South Korean artistic gymnast (born 1998)

Shin Jea-hwan (born March 3, 1998) is a South Korean artistic gymnast. He is the 2020 Summer Olympic champion on vault. He is a two-time World Cup champion on vault (2020 Melbourne, 2020 Baku).

== Personal life ==
Shin was born on March 3, 1998, in Seoul. He attended the Korea National Sport University and graduated in 2020. Shin relocated to Jecheon in 2021. He looks up to teammate Yang Hak-seon.

== Career ==
Shin made his senior international debut at the 2019 Zhaoqing World Cup, where he won silver on vault and finished fourth on floor.

Shin competed on vault and floor at several events on the 2020 World Cup circuit and won two golds on vault. After points were re-allocated to eligible gymnasts following the 2019 World Championships, he was leading the series to qualify for the 2020 Summer Olympics when the COVID-19 pandemic curtailed the 2020 series.

In 2021, the International Gymnastics Federation decided at the last minute to hold the final event in the qualification process, the 2021 Doha World Cup; Shin chose to attend to preserve his series lead over Japanese gymnast Hidenobu Yonekura. Despite placing fifth to Yonekura's first in Doha, Shin was able to win the overall series on a tiebreaker and qualify as an individual for the Olympic Games in Tokyo.

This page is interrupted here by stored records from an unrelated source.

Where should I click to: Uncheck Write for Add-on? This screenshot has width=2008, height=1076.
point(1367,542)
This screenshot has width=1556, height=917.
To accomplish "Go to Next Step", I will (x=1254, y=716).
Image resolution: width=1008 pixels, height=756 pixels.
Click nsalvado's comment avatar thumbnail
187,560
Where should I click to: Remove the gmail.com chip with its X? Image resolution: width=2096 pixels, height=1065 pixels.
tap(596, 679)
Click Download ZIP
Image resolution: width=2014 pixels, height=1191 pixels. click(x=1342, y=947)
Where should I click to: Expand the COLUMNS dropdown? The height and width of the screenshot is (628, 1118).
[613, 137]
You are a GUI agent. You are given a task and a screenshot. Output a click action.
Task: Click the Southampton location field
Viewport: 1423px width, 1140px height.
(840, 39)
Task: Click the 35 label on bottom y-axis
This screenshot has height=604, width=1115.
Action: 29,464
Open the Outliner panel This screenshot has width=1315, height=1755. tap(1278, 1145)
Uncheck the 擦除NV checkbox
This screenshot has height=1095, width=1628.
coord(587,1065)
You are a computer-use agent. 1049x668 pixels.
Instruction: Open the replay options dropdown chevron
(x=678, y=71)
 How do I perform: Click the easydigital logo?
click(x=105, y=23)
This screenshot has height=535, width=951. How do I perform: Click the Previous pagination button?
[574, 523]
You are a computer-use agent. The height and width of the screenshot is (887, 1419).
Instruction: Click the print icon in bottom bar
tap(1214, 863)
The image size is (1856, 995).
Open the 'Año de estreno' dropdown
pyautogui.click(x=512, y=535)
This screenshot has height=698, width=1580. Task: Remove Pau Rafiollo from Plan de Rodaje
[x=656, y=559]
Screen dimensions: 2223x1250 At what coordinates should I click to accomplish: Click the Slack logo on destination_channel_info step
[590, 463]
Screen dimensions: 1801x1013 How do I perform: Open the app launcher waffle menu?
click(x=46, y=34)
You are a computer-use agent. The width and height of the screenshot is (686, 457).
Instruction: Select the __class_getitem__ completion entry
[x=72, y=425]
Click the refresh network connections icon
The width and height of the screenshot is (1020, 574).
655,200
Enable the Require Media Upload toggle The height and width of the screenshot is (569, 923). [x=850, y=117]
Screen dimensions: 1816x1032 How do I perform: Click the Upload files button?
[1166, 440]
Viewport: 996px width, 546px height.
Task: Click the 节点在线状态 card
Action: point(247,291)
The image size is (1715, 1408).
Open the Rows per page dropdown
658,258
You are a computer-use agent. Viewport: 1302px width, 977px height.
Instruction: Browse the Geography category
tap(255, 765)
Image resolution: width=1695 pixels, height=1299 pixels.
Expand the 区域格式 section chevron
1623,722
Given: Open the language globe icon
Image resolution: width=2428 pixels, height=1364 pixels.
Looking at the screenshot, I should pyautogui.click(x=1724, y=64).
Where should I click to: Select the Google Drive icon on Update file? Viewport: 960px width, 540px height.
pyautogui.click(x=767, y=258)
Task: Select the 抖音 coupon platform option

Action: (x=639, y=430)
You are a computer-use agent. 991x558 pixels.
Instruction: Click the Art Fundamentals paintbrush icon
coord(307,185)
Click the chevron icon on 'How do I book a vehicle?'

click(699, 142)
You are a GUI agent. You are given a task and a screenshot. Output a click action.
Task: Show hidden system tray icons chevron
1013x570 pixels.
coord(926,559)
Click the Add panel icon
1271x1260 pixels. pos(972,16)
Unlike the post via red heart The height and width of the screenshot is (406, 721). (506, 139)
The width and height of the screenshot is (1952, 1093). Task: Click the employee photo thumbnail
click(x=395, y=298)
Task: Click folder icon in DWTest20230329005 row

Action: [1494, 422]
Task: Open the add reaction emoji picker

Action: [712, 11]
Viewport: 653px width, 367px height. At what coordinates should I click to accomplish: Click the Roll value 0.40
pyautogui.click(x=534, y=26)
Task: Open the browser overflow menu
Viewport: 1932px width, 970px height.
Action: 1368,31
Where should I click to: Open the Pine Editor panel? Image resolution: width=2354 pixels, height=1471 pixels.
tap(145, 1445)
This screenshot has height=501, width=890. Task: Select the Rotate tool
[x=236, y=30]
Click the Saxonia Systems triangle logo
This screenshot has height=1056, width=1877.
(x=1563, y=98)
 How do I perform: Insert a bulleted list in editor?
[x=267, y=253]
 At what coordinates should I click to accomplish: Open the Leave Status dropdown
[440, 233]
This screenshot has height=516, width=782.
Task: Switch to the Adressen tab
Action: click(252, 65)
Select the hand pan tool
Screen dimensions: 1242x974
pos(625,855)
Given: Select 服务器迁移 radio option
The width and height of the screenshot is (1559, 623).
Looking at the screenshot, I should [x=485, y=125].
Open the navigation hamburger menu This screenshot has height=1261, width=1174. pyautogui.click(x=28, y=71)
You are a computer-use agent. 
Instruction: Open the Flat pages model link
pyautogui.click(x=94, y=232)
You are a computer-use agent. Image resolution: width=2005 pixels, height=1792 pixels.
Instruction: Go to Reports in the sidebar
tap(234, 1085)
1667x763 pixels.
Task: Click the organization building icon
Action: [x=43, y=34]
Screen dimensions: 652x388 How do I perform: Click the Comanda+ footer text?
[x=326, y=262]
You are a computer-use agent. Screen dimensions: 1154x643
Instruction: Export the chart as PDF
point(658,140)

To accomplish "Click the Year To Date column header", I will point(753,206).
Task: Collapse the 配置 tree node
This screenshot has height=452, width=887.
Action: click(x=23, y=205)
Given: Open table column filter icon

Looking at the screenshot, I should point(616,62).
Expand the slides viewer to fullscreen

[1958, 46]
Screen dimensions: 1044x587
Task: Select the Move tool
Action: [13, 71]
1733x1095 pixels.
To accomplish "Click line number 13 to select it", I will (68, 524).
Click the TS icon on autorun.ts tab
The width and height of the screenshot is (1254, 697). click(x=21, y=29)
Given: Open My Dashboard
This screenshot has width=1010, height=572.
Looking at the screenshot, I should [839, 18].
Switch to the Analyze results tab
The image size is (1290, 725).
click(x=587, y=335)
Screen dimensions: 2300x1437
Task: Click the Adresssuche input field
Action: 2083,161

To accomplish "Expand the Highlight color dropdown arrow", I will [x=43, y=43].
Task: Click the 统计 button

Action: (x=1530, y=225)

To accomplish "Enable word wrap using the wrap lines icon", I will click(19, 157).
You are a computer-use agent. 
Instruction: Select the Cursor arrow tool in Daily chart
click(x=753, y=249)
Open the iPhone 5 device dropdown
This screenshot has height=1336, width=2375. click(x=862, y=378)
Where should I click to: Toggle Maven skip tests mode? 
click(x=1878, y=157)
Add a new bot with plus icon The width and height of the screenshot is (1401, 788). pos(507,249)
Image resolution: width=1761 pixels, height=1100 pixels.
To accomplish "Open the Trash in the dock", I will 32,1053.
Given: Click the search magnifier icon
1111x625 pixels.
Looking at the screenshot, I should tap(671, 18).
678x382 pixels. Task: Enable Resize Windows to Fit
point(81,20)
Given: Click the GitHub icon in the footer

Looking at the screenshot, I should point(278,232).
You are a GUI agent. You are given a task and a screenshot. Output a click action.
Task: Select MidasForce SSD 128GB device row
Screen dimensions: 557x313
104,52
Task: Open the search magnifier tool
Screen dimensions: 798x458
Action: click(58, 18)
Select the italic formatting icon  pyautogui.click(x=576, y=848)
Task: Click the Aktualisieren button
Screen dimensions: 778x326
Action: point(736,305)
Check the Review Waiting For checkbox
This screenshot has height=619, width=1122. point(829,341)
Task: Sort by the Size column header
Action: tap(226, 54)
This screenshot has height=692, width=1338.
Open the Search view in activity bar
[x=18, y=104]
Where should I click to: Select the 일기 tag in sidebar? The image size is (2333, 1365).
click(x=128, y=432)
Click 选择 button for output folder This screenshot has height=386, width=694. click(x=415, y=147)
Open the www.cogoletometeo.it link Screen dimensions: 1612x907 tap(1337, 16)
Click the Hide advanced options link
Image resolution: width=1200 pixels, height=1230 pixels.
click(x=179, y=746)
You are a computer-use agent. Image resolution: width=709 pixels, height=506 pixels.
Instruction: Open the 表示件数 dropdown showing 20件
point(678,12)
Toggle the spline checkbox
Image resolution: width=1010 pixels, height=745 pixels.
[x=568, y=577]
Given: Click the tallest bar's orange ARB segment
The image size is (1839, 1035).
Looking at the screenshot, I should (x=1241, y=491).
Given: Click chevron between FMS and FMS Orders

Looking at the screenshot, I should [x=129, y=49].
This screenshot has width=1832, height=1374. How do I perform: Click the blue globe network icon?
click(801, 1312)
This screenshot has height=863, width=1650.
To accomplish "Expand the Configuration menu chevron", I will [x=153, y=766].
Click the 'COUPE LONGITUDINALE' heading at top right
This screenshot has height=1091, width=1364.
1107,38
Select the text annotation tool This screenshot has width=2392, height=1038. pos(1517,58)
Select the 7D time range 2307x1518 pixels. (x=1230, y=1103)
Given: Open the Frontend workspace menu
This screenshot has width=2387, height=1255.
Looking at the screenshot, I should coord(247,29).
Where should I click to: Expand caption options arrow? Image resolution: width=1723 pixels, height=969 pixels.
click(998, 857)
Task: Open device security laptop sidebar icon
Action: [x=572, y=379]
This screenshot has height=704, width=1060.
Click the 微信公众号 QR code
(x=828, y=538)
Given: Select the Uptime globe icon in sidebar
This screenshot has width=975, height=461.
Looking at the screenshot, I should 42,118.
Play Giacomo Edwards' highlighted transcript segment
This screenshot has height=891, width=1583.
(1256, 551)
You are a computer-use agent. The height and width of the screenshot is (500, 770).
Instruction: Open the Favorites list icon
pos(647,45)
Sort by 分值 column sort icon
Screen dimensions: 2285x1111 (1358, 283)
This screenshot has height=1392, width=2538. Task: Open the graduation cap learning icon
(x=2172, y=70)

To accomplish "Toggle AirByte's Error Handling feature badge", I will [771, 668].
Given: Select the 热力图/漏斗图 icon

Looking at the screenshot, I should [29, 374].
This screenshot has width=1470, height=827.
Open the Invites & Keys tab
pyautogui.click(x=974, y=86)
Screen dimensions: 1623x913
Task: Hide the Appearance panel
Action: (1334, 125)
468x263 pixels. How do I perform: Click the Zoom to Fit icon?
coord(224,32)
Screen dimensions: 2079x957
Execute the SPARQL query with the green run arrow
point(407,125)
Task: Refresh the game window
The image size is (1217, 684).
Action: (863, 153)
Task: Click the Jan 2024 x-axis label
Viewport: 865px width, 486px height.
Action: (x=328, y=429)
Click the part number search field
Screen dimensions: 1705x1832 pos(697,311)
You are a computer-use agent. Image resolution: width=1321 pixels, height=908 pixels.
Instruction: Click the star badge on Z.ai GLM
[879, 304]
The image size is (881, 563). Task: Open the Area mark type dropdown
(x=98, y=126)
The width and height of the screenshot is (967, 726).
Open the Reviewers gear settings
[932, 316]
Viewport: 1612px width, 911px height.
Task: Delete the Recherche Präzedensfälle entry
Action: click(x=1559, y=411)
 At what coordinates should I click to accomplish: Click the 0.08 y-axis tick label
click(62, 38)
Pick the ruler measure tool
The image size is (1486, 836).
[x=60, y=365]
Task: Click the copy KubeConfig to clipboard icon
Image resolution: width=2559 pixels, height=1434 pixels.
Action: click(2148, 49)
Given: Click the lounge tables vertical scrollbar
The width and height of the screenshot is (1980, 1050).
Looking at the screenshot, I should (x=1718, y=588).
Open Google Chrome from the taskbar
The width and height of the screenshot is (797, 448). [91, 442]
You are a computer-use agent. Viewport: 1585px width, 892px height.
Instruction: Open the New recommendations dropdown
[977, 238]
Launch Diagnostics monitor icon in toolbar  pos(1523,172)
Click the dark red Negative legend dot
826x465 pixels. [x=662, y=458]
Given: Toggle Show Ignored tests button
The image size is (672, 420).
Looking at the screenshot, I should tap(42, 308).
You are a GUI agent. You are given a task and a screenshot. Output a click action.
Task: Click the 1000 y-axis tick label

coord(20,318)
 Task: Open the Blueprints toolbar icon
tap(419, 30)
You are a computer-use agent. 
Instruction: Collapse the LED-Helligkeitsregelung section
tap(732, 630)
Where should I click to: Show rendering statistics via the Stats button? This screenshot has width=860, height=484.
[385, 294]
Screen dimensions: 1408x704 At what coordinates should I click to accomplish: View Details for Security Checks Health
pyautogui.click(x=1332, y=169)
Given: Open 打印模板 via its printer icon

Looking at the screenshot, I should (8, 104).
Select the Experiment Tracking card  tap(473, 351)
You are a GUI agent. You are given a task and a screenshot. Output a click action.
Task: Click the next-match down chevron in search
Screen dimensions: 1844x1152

At 2020 Summer Olympics held in Tokyo, he qualified for vault final in first place winning the tiebreak against Armenia's Artur Davtyan with both men scoring 14.866, but he ranked ahead due to his higher individual vault score (15.100 vs 15.000). In the vault final, he won the gold after ranking ahead in the tiebreak once more, this time against Denis Ablyazin of ROC. Both men scored 14.783, but he won yet again due to having his higher individual vault score (14.833 vs 14.800). This is South Korea's second gold medal on the vault apparatus after Yang Hak-seon won it at the 2012 Summer Olympics in London.